Digital stress caused by negative interactions in emails, texts, social media, chat rooms and forums seems to be adversely impacting a large number of people of all ages. A Harvard University study has identified two types of digital stress. The first type is seen as an expression of hostility, meanness and cruelty. It includes mean and harassing personal attacks (Usually anonymous, hateful messages directed at an individual); public shaming and humiliation (Humiliating messages about an individual that are posted in a public way) and impersonation (Pretending to be someone else either by hacking someone’s account or by creating a fake account). The second type has been found to encompass stresses related to navigating closeness in relationships and includes feeling smothered (It occurs when one person feels overwhelmed by someone sending excessive messages).

Pressure to comply with requests for access (It means feeling pressure from a friend or significant other to give them access to online accounts or to send sexual messages or nude pictures as a symbol of trust); breaking and entering into digital accounts and devices (That is going through someone’s texts, pictures, emails, or online accounts on their phone or computer without their permission).

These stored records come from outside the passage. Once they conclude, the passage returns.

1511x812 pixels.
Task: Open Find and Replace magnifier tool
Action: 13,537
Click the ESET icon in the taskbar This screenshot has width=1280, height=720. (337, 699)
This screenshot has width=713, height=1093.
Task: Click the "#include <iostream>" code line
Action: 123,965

What causes stress? As some reports suggests, it is the anxiety of making important life decisions. And many seem to suffer from decision paralysis. In teenagers, the top three sources of stress for girls in particular were exam results (57%), making decisions about the future (37%) and arguments with friends (36%). A quarter of young people with emotional and behavioural difficulties have a parent with a mental health problem. The findings of a recent Canadian study which attempted to examine social media use and suicidal thinking in middle and high school children in Ottawa found that during the prior 12 months, of those who reported low use of social-networking sites such as Instagram and Facebook, only 5.5% seriously considered attempting suicide, while the proportion jumped to 24.9% for those visiting these sites for more than two hours each day. People who interacted with former romantic partners on social media were more likely to experience anxiety or depression compared to those who did not.  While overall use of social media affects the quality of sleep, those who log on at night to respond to alerts are particularly affected. However, it remains unclear whether social media hampers sleep, or if individuals turn to social media because they can’t sleep for some other reason.

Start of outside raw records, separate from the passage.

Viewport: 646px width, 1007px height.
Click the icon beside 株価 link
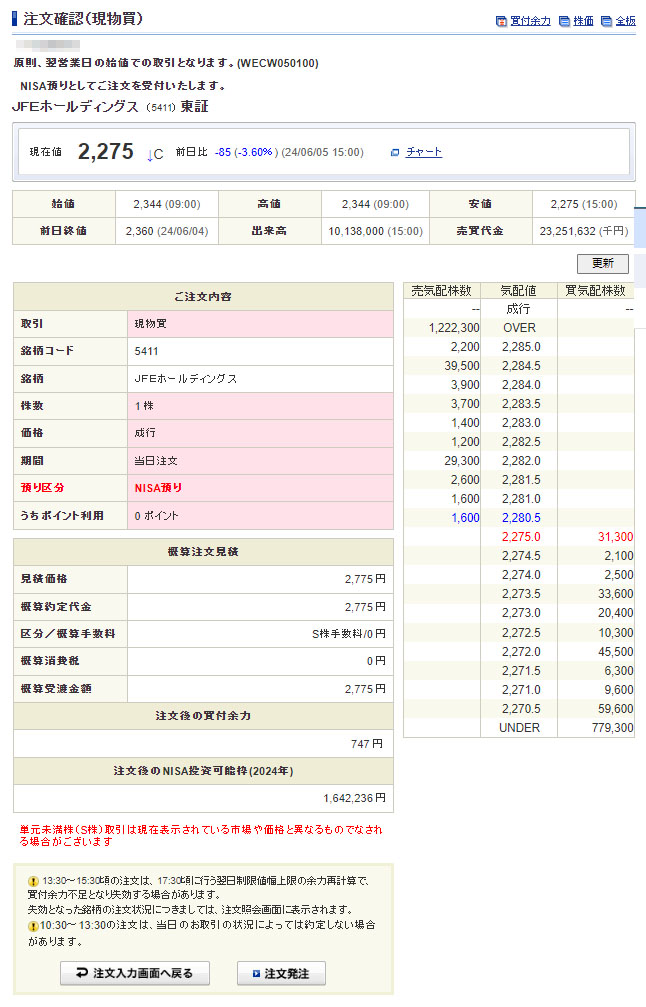[564, 21]
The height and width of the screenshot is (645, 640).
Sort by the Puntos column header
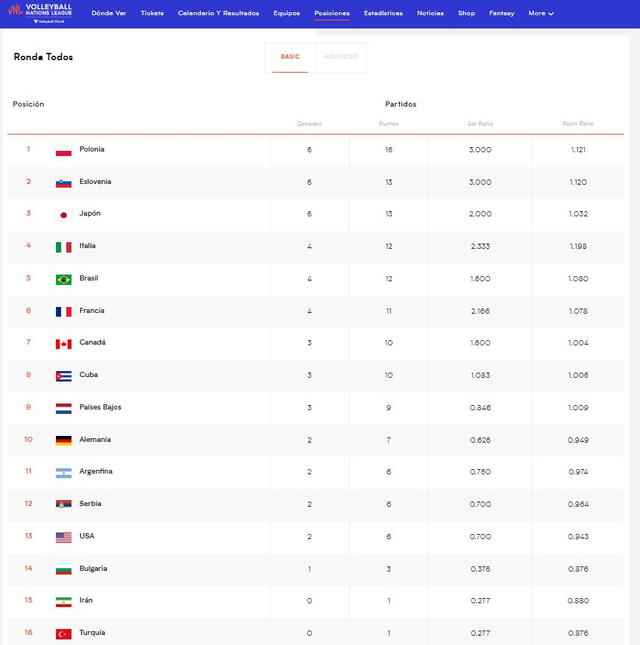pos(388,124)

While disposing a bail application last month,  perturbed by the increasing number of social media confrontations using abusive and obscene words, the Kerala High Court directed the state government to “wake up” and “enact a law” to curtail the same. It observed that “If one person posts a defamatory or lascivious comment on social media, others, instead of approaching the police, would respond to the same with more vulgar words. There is no end to it. This is a situation where the rule of law will fail and lead to the emergence of parallel societies which are not concerned about the rule of law. This is a grave situation.”

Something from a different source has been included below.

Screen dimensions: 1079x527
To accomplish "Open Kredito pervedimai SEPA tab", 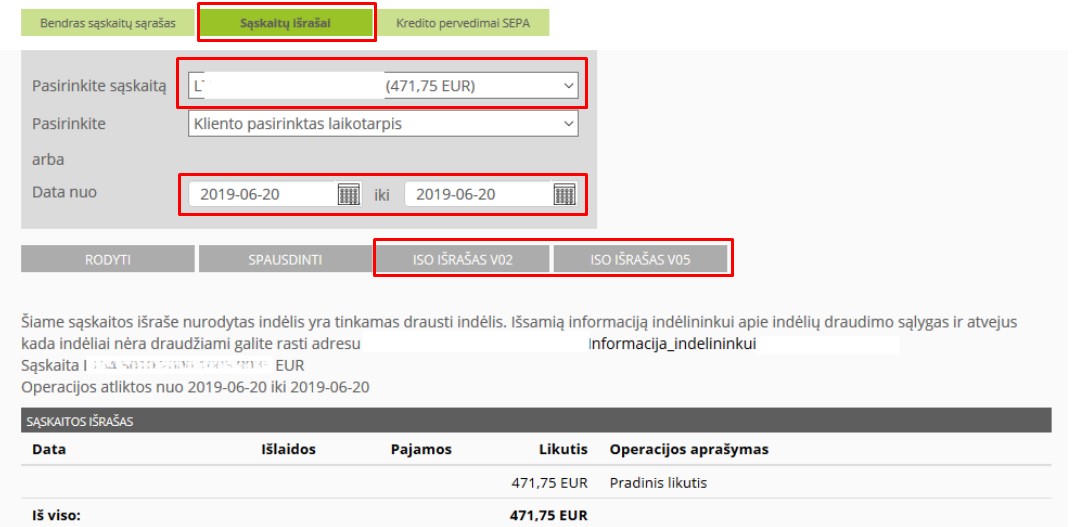I will [471, 22].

Beyond widely being used to comment and argue, social media is also ruthlessly exploited by some overzealous individuals as a platform to settle scores. They create discord, by initiating quarrels or post controversial and inflammatory messages which is commonly called trolling. When many journalists were subjected to vicious trolling on social media platforms after the Pulwama attack, the Department of Telecommunications facilitated in bringing such abusive individuals to book.

It needs to be appreciated that social media affects people’s mental health in complex ways. However, understanding the content and quality of social media interactions can help to identify people with anxiety and depression. Used in a positive way, social media can help alleviate mental health symptoms.  Nonetheless, as social media has an unthinkable impact on everything, be it for the positive or negative, there is an imperative need for its judicial use . Spending hours together on social media apps or web sites ought to be avoided. As its obsession can lead to more mental health symptoms, moderation is the key.